Description of the task |
Everything from the line with "You are a computer-use" through the last line of the data below should be copied exactly, apart from the pictures.
▶
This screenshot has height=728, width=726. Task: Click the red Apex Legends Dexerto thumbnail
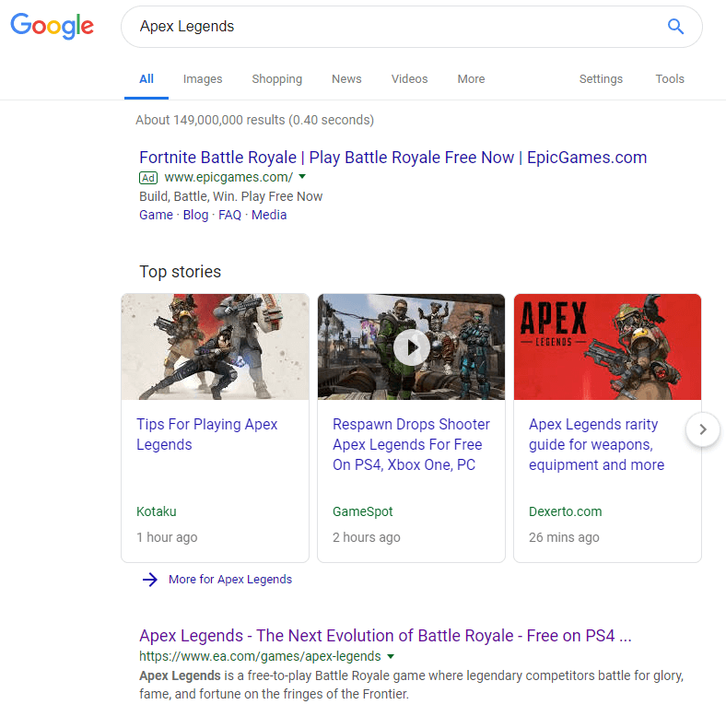[607, 346]
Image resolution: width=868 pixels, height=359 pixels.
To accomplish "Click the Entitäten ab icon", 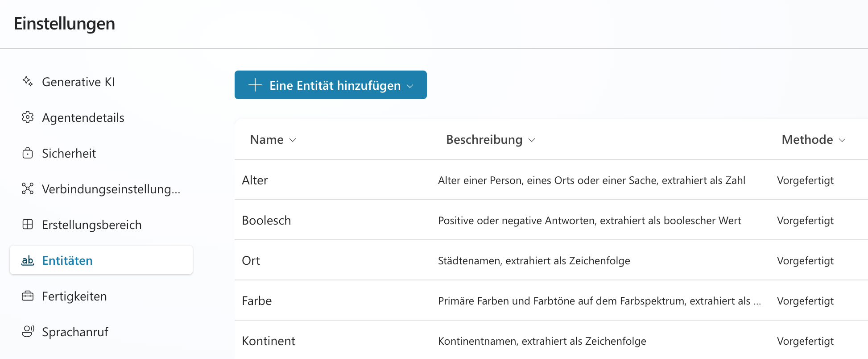I will (x=27, y=260).
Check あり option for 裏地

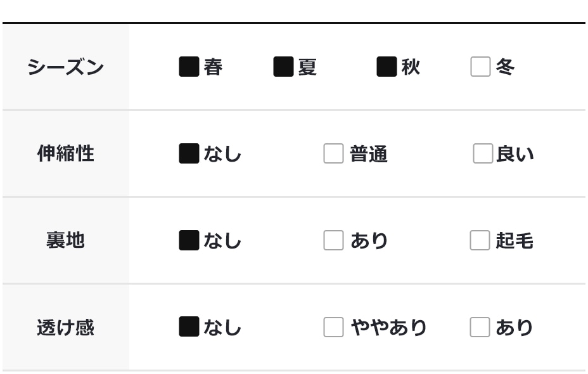(x=333, y=241)
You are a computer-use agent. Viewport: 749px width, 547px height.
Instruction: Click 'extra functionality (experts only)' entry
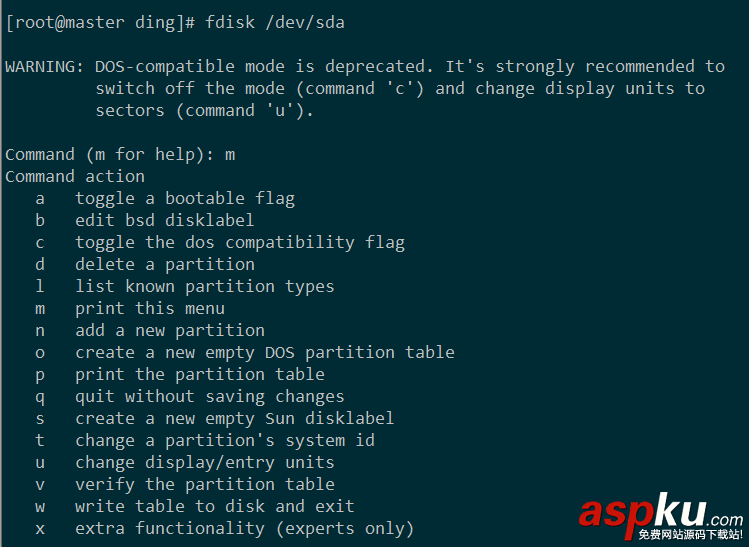pyautogui.click(x=245, y=528)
◀
Exercise response |
You are a computer-use agent. Viewport: 749px width, 547px height.
Instruction: Click 'extra functionality (experts only)' entry
pyautogui.click(x=245, y=528)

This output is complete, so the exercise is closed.